Source data:
/---

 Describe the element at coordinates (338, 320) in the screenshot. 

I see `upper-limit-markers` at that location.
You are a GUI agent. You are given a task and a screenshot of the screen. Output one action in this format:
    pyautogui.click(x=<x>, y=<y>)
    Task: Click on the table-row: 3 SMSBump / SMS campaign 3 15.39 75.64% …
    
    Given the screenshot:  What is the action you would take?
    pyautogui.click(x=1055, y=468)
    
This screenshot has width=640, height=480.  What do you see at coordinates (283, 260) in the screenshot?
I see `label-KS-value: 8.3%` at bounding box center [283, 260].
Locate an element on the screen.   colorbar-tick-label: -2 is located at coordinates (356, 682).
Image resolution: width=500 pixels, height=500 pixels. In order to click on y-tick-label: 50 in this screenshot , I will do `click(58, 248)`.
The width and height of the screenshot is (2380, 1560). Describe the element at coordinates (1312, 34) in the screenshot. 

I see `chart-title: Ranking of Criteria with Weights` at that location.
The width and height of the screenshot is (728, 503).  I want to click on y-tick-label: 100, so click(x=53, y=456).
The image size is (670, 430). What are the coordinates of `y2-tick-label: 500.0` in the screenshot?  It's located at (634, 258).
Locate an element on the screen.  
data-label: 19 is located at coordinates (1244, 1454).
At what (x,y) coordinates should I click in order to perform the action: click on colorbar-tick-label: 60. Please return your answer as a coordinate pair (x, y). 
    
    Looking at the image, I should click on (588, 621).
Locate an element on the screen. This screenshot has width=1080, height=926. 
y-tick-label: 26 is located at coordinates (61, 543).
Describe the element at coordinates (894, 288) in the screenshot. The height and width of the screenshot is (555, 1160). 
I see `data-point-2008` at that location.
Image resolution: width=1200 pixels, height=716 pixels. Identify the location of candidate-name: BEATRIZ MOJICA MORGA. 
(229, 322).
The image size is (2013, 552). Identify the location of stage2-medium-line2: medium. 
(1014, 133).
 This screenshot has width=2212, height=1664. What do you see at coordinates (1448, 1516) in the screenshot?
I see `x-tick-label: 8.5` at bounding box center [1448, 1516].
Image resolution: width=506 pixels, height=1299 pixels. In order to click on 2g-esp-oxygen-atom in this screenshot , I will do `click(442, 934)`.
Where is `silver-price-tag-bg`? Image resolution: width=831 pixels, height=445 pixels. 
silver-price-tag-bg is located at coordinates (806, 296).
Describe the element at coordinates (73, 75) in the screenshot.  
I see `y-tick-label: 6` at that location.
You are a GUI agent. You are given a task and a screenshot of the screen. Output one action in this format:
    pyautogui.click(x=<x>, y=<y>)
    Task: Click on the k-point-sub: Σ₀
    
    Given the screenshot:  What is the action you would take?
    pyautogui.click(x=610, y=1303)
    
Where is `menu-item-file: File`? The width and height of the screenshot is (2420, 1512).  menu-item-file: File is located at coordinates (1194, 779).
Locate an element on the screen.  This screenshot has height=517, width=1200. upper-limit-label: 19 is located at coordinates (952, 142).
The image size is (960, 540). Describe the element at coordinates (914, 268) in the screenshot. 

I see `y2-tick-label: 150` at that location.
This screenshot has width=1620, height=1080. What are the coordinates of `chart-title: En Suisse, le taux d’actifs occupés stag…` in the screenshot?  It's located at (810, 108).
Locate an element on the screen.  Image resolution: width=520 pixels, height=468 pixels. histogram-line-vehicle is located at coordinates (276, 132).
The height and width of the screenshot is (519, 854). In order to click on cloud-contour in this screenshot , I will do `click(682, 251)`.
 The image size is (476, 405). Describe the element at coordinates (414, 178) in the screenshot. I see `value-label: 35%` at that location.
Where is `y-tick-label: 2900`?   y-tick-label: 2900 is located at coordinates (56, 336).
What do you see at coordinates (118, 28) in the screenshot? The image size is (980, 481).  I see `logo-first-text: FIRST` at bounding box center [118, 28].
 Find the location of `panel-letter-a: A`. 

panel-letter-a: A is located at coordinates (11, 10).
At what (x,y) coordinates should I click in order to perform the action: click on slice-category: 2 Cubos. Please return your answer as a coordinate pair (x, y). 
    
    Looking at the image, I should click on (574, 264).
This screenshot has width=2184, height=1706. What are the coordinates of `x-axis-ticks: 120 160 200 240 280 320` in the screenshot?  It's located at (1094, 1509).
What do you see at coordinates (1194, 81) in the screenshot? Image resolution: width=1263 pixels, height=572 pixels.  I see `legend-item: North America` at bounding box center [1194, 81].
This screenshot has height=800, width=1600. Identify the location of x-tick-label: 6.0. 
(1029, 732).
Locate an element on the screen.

\---

Rewrite all the entries above, substituting "Find an element on the screen" for every occurrence of "Locate an element on the screen" and leaving everything else unchanged.

- _Answer below_:
 Describe the element at coordinates (338, 320) in the screenshot. 

I see `upper-limit-markers` at that location.
You are a GUI agent. You are given a task and a screenshot of the screen. Output one action in this format:
    pyautogui.click(x=<x>, y=<y>)
    Task: Click on the table-row: 3 SMSBump / SMS campaign 3 15.39 75.64% …
    
    Given the screenshot:  What is the action you would take?
    pyautogui.click(x=1055, y=468)
    
This screenshot has width=640, height=480.  What do you see at coordinates (283, 260) in the screenshot?
I see `label-KS-value: 8.3%` at bounding box center [283, 260].
Find an element on the screen.   colorbar-tick-label: -2 is located at coordinates (356, 682).
Image resolution: width=500 pixels, height=500 pixels. In order to click on y-tick-label: 50 in this screenshot , I will do `click(58, 248)`.
The width and height of the screenshot is (2380, 1560). Describe the element at coordinates (1312, 34) in the screenshot. 

I see `chart-title: Ranking of Criteria with Weights` at that location.
The width and height of the screenshot is (728, 503).  I want to click on y-tick-label: 100, so click(x=53, y=456).
The image size is (670, 430). What are the coordinates of `y2-tick-label: 500.0` in the screenshot?  It's located at (634, 258).
Find an element on the screen.  
data-label: 19 is located at coordinates (1244, 1454).
At what (x,y) coordinates should I click in order to perform the action: click on colorbar-tick-label: 60. Please return your answer as a coordinate pair (x, y). 
    
    Looking at the image, I should click on (588, 621).
Find an element on the screen. This screenshot has width=1080, height=926. 
y-tick-label: 26 is located at coordinates (61, 543).
Describe the element at coordinates (894, 288) in the screenshot. The height and width of the screenshot is (555, 1160). 
I see `data-point-2008` at that location.
Image resolution: width=1200 pixels, height=716 pixels. Identify the location of candidate-name: BEATRIZ MOJICA MORGA. 
(229, 322).
The image size is (2013, 552). Identify the location of stage2-medium-line2: medium. 
(1014, 133).
 This screenshot has width=2212, height=1664. What do you see at coordinates (1448, 1516) in the screenshot?
I see `x-tick-label: 8.5` at bounding box center [1448, 1516].
Image resolution: width=506 pixels, height=1299 pixels. In order to click on 2g-esp-oxygen-atom in this screenshot , I will do `click(442, 934)`.
Where is `silver-price-tag-bg`? Image resolution: width=831 pixels, height=445 pixels. 
silver-price-tag-bg is located at coordinates (806, 296).
Describe the element at coordinates (73, 75) in the screenshot.  
I see `y-tick-label: 6` at that location.
You are a GUI agent. You are given a task and a screenshot of the screen. Output one action in this format:
    pyautogui.click(x=<x>, y=<y>)
    Task: Click on the k-point-sub: Σ₀
    
    Given the screenshot:  What is the action you would take?
    pyautogui.click(x=610, y=1303)
    
Where is `menu-item-file: File`? The width and height of the screenshot is (2420, 1512).  menu-item-file: File is located at coordinates (1194, 779).
Find an element on the screen.  This screenshot has height=517, width=1200. upper-limit-label: 19 is located at coordinates (952, 142).
The image size is (960, 540). Describe the element at coordinates (914, 268) in the screenshot. 

I see `y2-tick-label: 150` at that location.
This screenshot has width=1620, height=1080. What are the coordinates of `chart-title: En Suisse, le taux d’actifs occupés stag…` in the screenshot?  It's located at (810, 108).
Find an element on the screen.  Image resolution: width=520 pixels, height=468 pixels. histogram-line-vehicle is located at coordinates (276, 132).
The height and width of the screenshot is (519, 854). In order to click on cloud-contour in this screenshot , I will do `click(682, 251)`.
 The image size is (476, 405). Describe the element at coordinates (414, 178) in the screenshot. I see `value-label: 35%` at that location.
Where is `y-tick-label: 2900`?   y-tick-label: 2900 is located at coordinates (56, 336).
What do you see at coordinates (118, 28) in the screenshot? The image size is (980, 481).  I see `logo-first-text: FIRST` at bounding box center [118, 28].
 Find the location of `panel-letter-a: A`. 

panel-letter-a: A is located at coordinates (11, 10).
At what (x,y) coordinates should I click in order to perform the action: click on slice-category: 2 Cubos. Please return your answer as a coordinate pair (x, y). 
    
    Looking at the image, I should click on (574, 264).
This screenshot has width=2184, height=1706. What are the coordinates of `x-axis-ticks: 120 160 200 240 280 320` in the screenshot?  It's located at (1094, 1509).
What do you see at coordinates (1194, 81) in the screenshot? Image resolution: width=1263 pixels, height=572 pixels.  I see `legend-item: North America` at bounding box center [1194, 81].
This screenshot has height=800, width=1600. Identify the location of x-tick-label: 6.0. 
(1029, 732).
Find an element on the screen.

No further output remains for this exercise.